For which integers $n$ there exists integers $0\le a,b,c < n$ such that $n^2=a^2+b^2+c^2$?
I made the following observations:
For $n=1$ and $n=0$ those integers doesn't exist.
If $n$ is a power of 2 those integers doesn't exist. Let $n=2^m$ with $m>0$ the smallest power of 2 for which there exists $a,b,c$ such that $\left (2^m\right )^2=4^m=a^2+b^2+c^2$. Since $4^m$ is divisible by 4, $a^2+b^2+c^2$ has to be divisible by 4 too. This is only possible if $a^2\equiv b^2\equiv c^2\equiv 0\pmod 4$, so we can write $a=2a',b=2b',c=2c'$ with $a',b',c'\in \mathbb{N}$. But then we get $\left (2^{m-1}\right )^2=4^{m-1}=a'^2+b'^2+c'^2$, so $m=1$, otherwise $2^m$ wouldn't be the smallest power of two with this property. It is easy to check that $n=2$ doesn't work, so for $n=2^m$ the statement doesn't hold.
I suspect (but can't prove) that for all other values the statement holds. It would be enough to prove that for all odd primes $p$ there exists $a,b,c$ such that $p^2=a^2+b^2+c^2$, since for all other values of $n$ there exist some $p,m$ such that $n=pm$. Then we get $n^2=(pm)^2=(ma)^2+(mb)^2+(mc)^2$.

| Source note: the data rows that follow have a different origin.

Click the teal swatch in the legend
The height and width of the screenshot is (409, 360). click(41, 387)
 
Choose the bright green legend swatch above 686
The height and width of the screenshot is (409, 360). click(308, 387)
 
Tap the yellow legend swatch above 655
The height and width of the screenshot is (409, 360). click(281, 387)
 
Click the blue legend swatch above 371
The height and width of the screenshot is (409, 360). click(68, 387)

You are correct: If $p > 2$ is prime, then $p^2$ can always be written as the sum of three squares at least two of which are non-zero.
Let $s(n)$ denote the number of ways of writing $n = a^2 + b^2 + c^2$, where $a$, $b$, and $c$ are integers (positive or negative) and not accounting for symmetries. One has $s(1) = 6$.
If $p > 2$ is prime, then $p^2$ can be written as a sum of three squares (including degenerate examples) in
$$6\left(p + 1 - \left( \frac{-1}{p} \right)\right)$$
ways. (For a reference, see https://mathoverflow.net/questions/3596/is-there-a-simple-way-to-compute-the-number-of-ways-to-write-a-positive-integer). For example, if $p = 3$, then $(-1/3) = -1$ so we get $30$ ways, and indeed
$$3^2 = (\pm 3)^2 + 0^2 + 0^2 = 0^2 + (\pm 3)^2 + 0^2 = 0^2 + 0^2 + (\pm 3)^2,$$
giving $3 \times 2 = 6$ ways, and
$$3^2 = (\pm 2)^2 + (\pm 2)^2 + (\pm 1)^2 = (\pm 2)^2 + (\pm 1)^2 + (\pm 2)^2 = (\pm 1)^2 + (\pm 2)^2 + (\pm 2)^2$$
giving $3 \times 8 = 24$ ways. The examples you wish to rule out at the ones where either $a$, $b$, or $c$ is $\pm p$, and this gives $6$ solutions. Hence you simply need to observe that $p + 1 - (-1/p) > 1$, which is always true.